Just received the new Mercedes GL 320CDI and here's my take...
--it has more rattles than my Passat
--the Harmon/Kardon sound system absolutely SUCKS compared with Dynaudio in my Passat (also present in the new 2008 Touareg), and the Q7 BOSE
--The radio/nav headunit always freezes up, is a pain to operate. 
--The ipod connection sucks (it disables your ipod, you can't see titles, operable only from steering wheel)
--There is an air leak in the driver's door that is very evident at highway speeds. 
What a disappointment for a $70,000 car! Although, there are some pluses:
--25mpg in that huge SUV is absolutely wonderful!
--the diesel is very nice to drive! (215 hp, 400 ft. lb. torque)
--The interior is stunningly nice
--I get stares from everybody while driving this suv...wonder why I don't get any stares when I drive my 3.6L passat?
So give your Q7 some praise!! I've driven V10 touaregs, and for this amount of money, the Touareg is the better buy--by a pretty big margin. I suspect that the new V6 TDI Q7 will also be a much better buy. After driving all the german SUV's, I can honestly say that Audi is the best!!! (The touareg would have to be 2nd best). I guess these disappointments are why MB is 31/31 on the list of carmakers now...and what do you expect when you build your German SUV's in the USA??


----------



## Stinky999 (Sep 14, 2006)

*Re: New 2007 MB 320CDI -- Disappointment (PCpassat06)*

Why did you get it?


----------



## PCpassat06 (Nov 22, 2005)

*Re: New 2007 MB 320CDI -- Disappointment (Stinky999)*

It doesn't belong to me..it's my cousins.
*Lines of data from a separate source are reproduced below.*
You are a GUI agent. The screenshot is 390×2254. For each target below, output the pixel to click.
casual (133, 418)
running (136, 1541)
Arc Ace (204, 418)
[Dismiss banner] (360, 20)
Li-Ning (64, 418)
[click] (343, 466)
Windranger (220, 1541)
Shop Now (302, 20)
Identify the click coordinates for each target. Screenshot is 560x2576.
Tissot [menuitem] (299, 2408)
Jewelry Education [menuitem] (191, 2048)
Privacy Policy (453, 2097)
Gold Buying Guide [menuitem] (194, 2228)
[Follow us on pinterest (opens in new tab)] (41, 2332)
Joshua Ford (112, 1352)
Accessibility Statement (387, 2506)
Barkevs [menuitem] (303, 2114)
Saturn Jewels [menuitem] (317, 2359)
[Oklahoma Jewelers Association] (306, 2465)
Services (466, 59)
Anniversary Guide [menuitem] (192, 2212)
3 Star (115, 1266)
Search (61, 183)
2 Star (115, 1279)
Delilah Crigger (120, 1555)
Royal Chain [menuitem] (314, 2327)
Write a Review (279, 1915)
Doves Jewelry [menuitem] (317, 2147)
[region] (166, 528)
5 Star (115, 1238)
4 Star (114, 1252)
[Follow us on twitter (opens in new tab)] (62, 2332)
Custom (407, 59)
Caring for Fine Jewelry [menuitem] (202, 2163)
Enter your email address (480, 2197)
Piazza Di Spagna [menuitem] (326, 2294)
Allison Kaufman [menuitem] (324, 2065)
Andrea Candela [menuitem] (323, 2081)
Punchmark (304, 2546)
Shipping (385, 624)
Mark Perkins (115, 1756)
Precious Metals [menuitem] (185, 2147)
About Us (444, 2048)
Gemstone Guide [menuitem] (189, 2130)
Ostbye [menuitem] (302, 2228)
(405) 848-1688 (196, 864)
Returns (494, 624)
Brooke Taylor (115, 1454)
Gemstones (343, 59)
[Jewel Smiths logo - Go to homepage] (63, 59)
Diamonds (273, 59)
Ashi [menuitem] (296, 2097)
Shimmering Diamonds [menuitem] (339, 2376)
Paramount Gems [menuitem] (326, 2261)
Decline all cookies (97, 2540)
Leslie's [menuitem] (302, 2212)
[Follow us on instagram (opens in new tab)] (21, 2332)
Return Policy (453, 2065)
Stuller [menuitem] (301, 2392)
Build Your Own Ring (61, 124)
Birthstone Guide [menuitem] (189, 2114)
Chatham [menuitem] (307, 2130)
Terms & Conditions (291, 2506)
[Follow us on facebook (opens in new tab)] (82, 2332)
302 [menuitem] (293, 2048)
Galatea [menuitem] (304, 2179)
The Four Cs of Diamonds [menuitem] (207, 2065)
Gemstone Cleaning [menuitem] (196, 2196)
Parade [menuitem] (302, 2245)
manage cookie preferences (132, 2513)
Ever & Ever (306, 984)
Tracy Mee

I tried to get him to buy the Q7 first, then the Touareg, but he stuck with the MB. Oh, the service engine light came on today (only 600 miles on the car). I am driving it this week to "break it in".


----------



## Stinky999 (Sep 14, 2006)

*Re: New 2007 MB 320CDI -- Disappointment (PCpassat06)*

Ahh, now I understand. 
Well it sounds like MB is determined to snatch that "overall worst quality" award away from Land Rover. It won't be easy, but it sounds like they're getting closer!


----------